→ **CONSIGNE 1**:
Répondez aux questions suivantes à partir de la critique consacrée au livre Bonampak.
(a) En quelle année eut lieu la découverte de Bonampak ?
(b) Qu'a-t-on construit en 1997 près du site ?
(c) Quel nom porte la maladie imaginaire dont l'autrice se dit atteinte ?
→ **CONSIGNE 2**:
Rédigez la suite de la critique consacrée au livre Bonampak en reprenant après sa dernière phrase.

----- EXTRAIT DE PAGE -----

Dans les ruines de l’archéologie coloniale

Lætitia Bianchi écrit contre le mensonge. Sa « véritable histoire de la découverte » du site archéologique maya de Bonampak met à mal, avec un art consommé du persiflage, une oreille musicale, un regard d’artiste, les naïvetés néocoloniales des versions épiques de l’archéologie. Bonampak fait acte de justice envers les Mayas de jadis, les Lacandons d’aujourd’hui et leur seul véritable proche, le découvreur Carlos Frey.

Lætitia Bianchi | Bonampak. Verticales, 210 p., 20 €

C’est en redresseuse de torts que Lætitia Bianchi met au jour la véritable histoire de la découverte de Bonampak. C’était en 1946. Jusqu’en 1997, date de la construction d’une route, la jungle du Chiapas protégeait encore quelque peu de l’insatiable convoitise touristique ce site à la fois modeste et splendide. Merveille picturale, le temple dont les fresques peintes vers 792 font vibrer des scènes du règne de Chaan Muan II « a disparu sous les regards », constate l’autrice avec une mélancolique et vivifiante ironie. Oh, bien sûr, les fresques ont été restaurées après avoir été maltraitées à des fins de copie et d’étude ; reproduites « censément à l’identique », on peut les admirer au prix d’une légère torsion du cou depuis le seuil barré par des cordons de trois salles du musée national d’Anthropologie de Mexico. 

Dans ces histoires de découvertes archéologiques, tout comme dans celle des conquêtes de territoires ou des découvertes de continent, chaque mot est traître. Combien sommes-nous encore à l’ignorer ou à le négliger ? S’avouant d’abord naïve, comme la plupart d’entre nous, Lætitia Bianchi interroge cette coupable innocence des visiteurs de ruines et de beautés naturelles, bat sa coulpe avec une ferme drôlerie et entreprend une enquête sur la découverte et la fabrique de Bonampak. Car rien n’arrive sans rien, ou, comme elle le dit : « Nul besoin de calculs pour comprendre qu’on ne bute pas par hasard sur une pyramide ». Atteinte de bonampakitis, cette maladie imaginaire qui frappe ceux qui s’attachent violemment à la suspecte histoire de la découverte de Bonampak, elle la soigne par l’écriture, guidée par la sûre intuition que « des pans entiers de l’histoire converg[e]nt dans ces quelques mètres carrés de jungle ».

----- DONNÉES FOURNIES -----

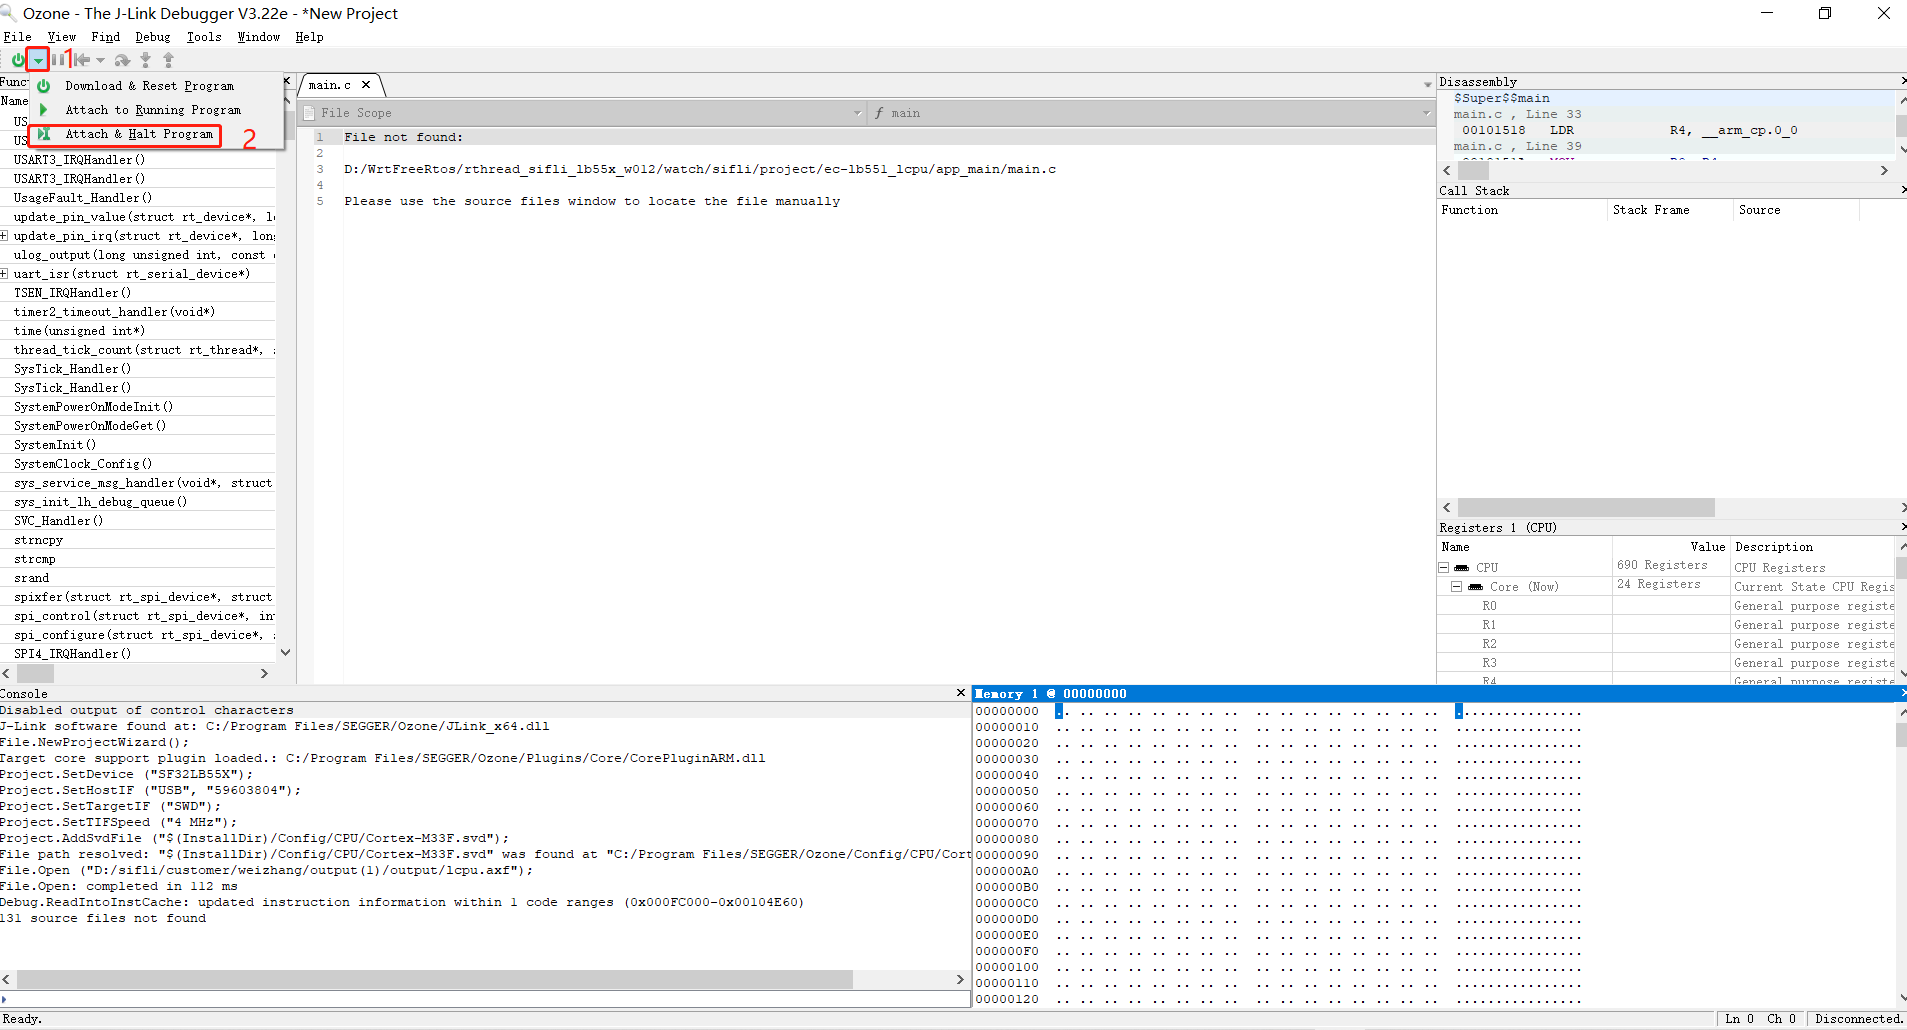The height and width of the screenshot is (1030, 1907).
Task: Click the Step Out up-arrow icon
Action: [168, 60]
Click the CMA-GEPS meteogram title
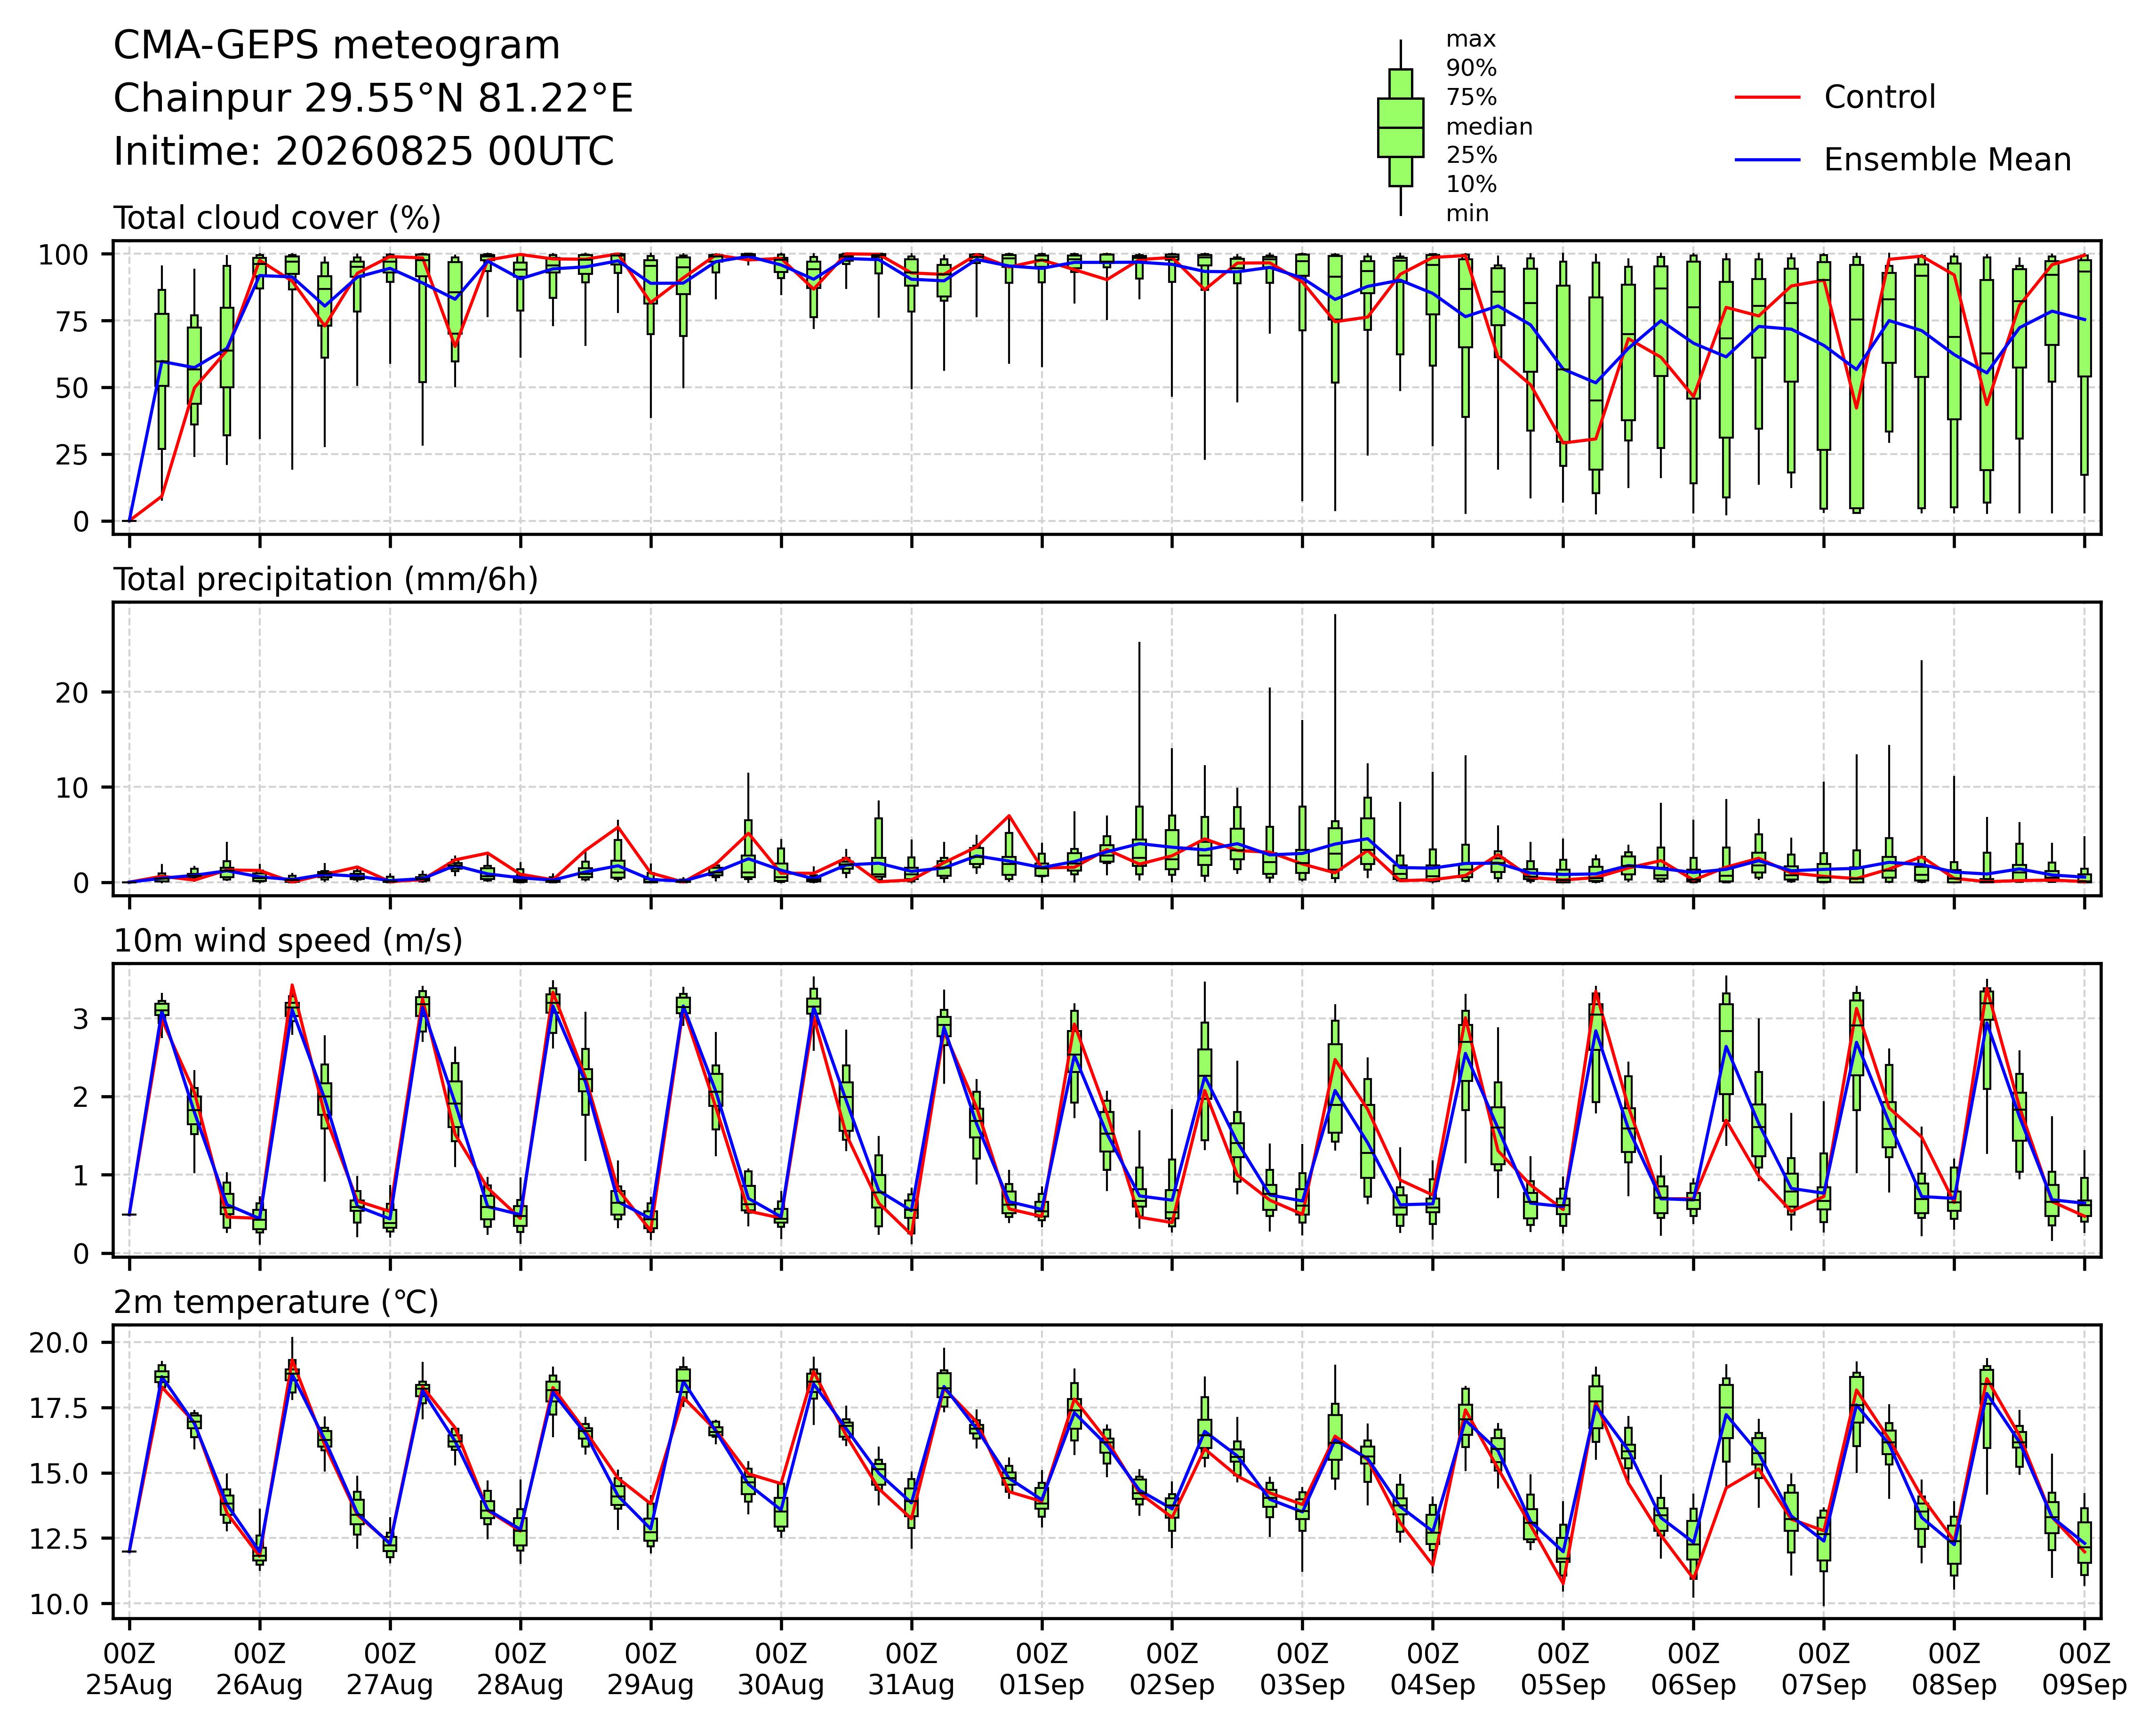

-----

→ **VOTRE RÉPONSE 1**:
(a) En 1946.
(b) Une route.
(c) La bonampakitis.

→ **VOTRE RÉPONSE 2**:
Intitulée « Avant », la première et la plus longue des trois parties de Bonampak le prouve aisément. Il suffit de lever un lièvre – ou une pierre sculptée – et le fil de l’histoire se déroule dans le temps et dans l’espace : du XIXe au XXe siècle ; de la jungle du Chiapas aux États voisins du Tabasco et du Yucatán ; du Mexique au Guatemala et jusqu’en Colombie en passant par le Costa Rica. Tel celui d’Ariane, ce fil nous oriente, non sans quelques utiles détours d’un lieu à un autre ou d’instructifs sauts d’un siècle à l’autre, dans le dédale des explorations, exploitations et autres prédations qui ont fini par conduire vrais et moins vrais « découvreurs » jusqu’à cette ville maya du VIIIe siècle. Une constante : l’impérieuse volonté des néo-colonisateurs de pénétrer des territoires censément vierges, d’effacer les blancs des cartes et de les remplacer par de décoratives icônes signalant, par exemple, la présence d’un derrick flambant neuf.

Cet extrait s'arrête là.